* Текст для чтения
>>>>>

Николай Серов

Цвета Сократа

Из номера: 04. Движение
Оно

Николай Викторович Серов (http://psyfactor.org/autors/serov.htm) – автор необычный. Его специальность не принадлежит к разряду всем знакомых и требует неожиданного сочетания знаний – точных наук, философии, психологии.

Древняя традиция звучит здесь в согласии с последними достижениями современной мысли. Монографии Н.В.Серова «Хроматизм мифа», «Эндимион. Философия низа», «Философия цвета. Мода и гармония» известны многим читателям. Наиболее яркой стала его последняя работа «АНТИЧНЫЙ ХРОМАТИЗМ» (издательство «Лисс», СПб, 1995). Влияние цвета на сознание, хроматический анализ древних знаний, позволяющий создать единую модель мужского и женского интеллекта, путь к согласованию «несовместимых» теорий цвета Ньютона и Гете – таков круг тем, включенных в этот обширный труд. По определению автора, он представляет новую методологию для формирования сложных саморазвивающихся систем.

Статья Н.В.Серова, которую мы предлагаем читателям, дает возможность оценить своеобразие авторского анализа классических источников, живую связь с реальностью и богатство возможностей науки о цвете

ЦВЕТА СОКРАТА

Н.В.Серов

Формальная логика обычно проявляется в интеллекте с доминантой сознания. Посмотрим же, как удивительно точно описывает Сократ интеллект подобного типа («Федр», 253 d слл): «…мы каждую душу разделили на три вида: две части ее мы уподобили коням по виду, третью возничему… Из коней, говорим мы, один хорош, а другой нет… Один из них прекрасных статей, стройный на вид, шея у него высокая, храп с горбинкой, масть белая, он черноокий, любит почет, но при этом рассудителен и совестлив; он друг истинных мнений, его не надо погонять бичом, можно направить его лишь одним приказанием и словом. А другой горбатый, тучный, дурно сложен, шея у него мощная, да короткая, он курносый, черной масти, а глаза светлые, полнокровный, друг наглости и похвальбы, от косм вокруг ушей он глухой и еле повинуется бичу и стрекалам».

<<<<<

* Исходные данные
>>>>>

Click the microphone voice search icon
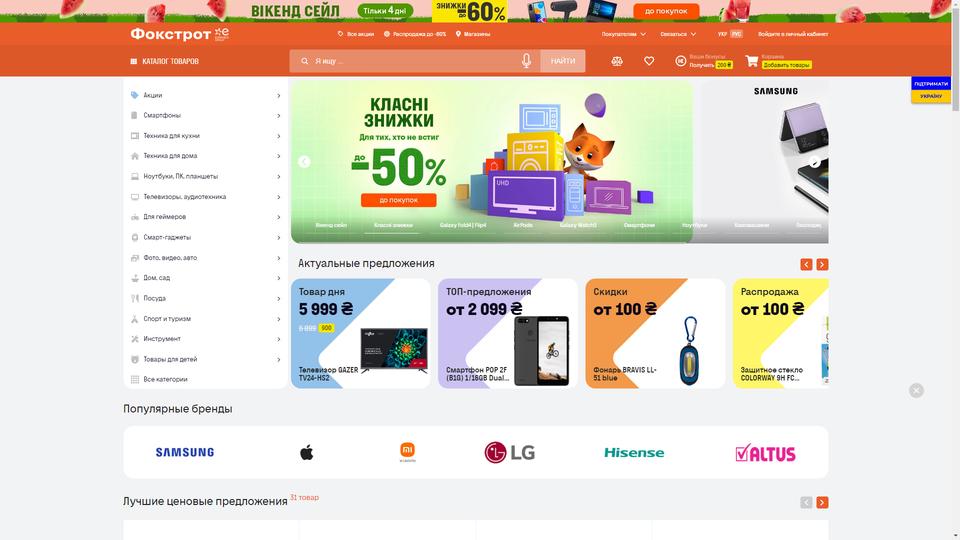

<<<<<

* Письменное задание A
В каком издательстве вышла книга «Античный хроматизм», согласно тексту для чтения?
* Письменное задание B
Выпишите из текста для чтения фрагмент, начиная со слов «Из номера: 04.» и заканчивая словами «наук, философии, психологии.».

* Решение задания A
В издательстве «Лисс» (Санкт-Петербург, 1995).

* Решение задания B
Из номера: 04. Движение
Оно

Николай Викторович Серов (http://psyfactor.org/autors/serov.htm) – автор необычный. Его специальность не принадлежит к разряду всем знакомых и требует неожиданного сочетания знаний – точных наук, философии, психологии.